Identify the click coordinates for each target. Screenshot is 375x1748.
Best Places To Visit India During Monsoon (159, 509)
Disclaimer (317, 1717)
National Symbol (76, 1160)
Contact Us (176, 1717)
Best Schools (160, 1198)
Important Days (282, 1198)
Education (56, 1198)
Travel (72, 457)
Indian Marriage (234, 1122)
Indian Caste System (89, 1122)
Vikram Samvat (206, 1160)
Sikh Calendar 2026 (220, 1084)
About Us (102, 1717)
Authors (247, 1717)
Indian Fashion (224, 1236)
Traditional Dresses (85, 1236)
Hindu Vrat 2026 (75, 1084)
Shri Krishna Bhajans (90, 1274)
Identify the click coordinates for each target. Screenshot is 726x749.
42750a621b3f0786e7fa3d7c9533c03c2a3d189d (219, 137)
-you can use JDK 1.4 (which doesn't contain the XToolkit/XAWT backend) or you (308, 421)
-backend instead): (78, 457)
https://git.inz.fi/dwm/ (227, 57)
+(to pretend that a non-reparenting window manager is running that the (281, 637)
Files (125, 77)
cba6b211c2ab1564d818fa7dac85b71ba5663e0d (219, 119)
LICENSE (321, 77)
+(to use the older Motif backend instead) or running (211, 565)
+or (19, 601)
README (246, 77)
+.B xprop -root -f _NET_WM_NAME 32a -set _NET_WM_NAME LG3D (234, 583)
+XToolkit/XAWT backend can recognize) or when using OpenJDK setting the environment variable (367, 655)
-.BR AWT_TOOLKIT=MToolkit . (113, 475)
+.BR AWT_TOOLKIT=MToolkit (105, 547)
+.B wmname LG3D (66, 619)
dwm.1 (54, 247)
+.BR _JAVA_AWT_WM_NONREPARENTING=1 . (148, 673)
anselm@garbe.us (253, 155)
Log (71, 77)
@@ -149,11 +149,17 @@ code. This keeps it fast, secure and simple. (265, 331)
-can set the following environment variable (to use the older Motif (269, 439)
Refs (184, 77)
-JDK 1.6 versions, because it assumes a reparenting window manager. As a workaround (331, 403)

====

- Task objective -
Format all of the items above as a single numbered list, leaving out any blank lines.

- Task response -
1. Identify the click coordinates for each target. Screenshot is 375x1748.
2. Best Places To Visit India During Monsoon (159, 509)
3. Disclaimer (317, 1717)
4. National Symbol (76, 1160)
5. Contact Us (176, 1717)
6. Best Schools (160, 1198)
7. Important Days (282, 1198)
8. Education (56, 1198)
9. Travel (72, 457)
10. Indian Marriage (234, 1122)
11. Indian Caste System (89, 1122)
12. Vikram Samvat (206, 1160)
13. Sikh Calendar 2026 (220, 1084)
14. About Us (102, 1717)
15. Authors (247, 1717)
16. Indian Fashion (224, 1236)
17. Traditional Dresses (85, 1236)
18. Hindu Vrat 2026 (75, 1084)
19. Shri Krishna Bhajans (90, 1274)
20. Identify the click coordinates for each target. Screenshot is 726x749.
21. 42750a621b3f0786e7fa3d7c9533c03c2a3d189d (219, 137)
22. -you can use JDK 1.4 (which doesn't contain the XToolkit/XAWT backend) or you (308, 421)
23. -backend instead): (78, 457)
24. https://git.inz.fi/dwm/ (227, 57)
25. +(to pretend that a non-reparenting window manager is running that the (281, 637)
26. Files (125, 77)
27. cba6b211c2ab1564d818fa7dac85b71ba5663e0d (219, 119)
28. LICENSE (321, 77)
29. +(to use the older Motif backend instead) or running (211, 565)
30. +or (19, 601)
31. README (246, 77)
32. +.B xprop -root -f _NET_WM_NAME 32a -set _NET_WM_NAME LG3D (234, 583)
33. +XToolkit/XAWT backend can recognize) or when using OpenJDK setting the environment variable (367, 655)
34. -.BR AWT_TOOLKIT=MToolkit . (113, 475)
35. +.BR AWT_TOOLKIT=MToolkit (105, 547)
36. +.B wmname LG3D (66, 619)
37. dwm.1 (54, 247)
38. +.BR _JAVA_AWT_WM_NONREPARENTING=1 . (148, 673)
39. anselm@garbe.us (253, 155)
40. Log (71, 77)
41. @@ -149,11 +149,17 @@ code. This keeps it fast, secure and simple. (265, 331)
42. -can set the following environment variable (to use the older Motif (269, 439)
43. Refs (184, 77)
44. -JDK 1.6 versions, because it assumes a reparenting window manager. As a workaround (331, 403)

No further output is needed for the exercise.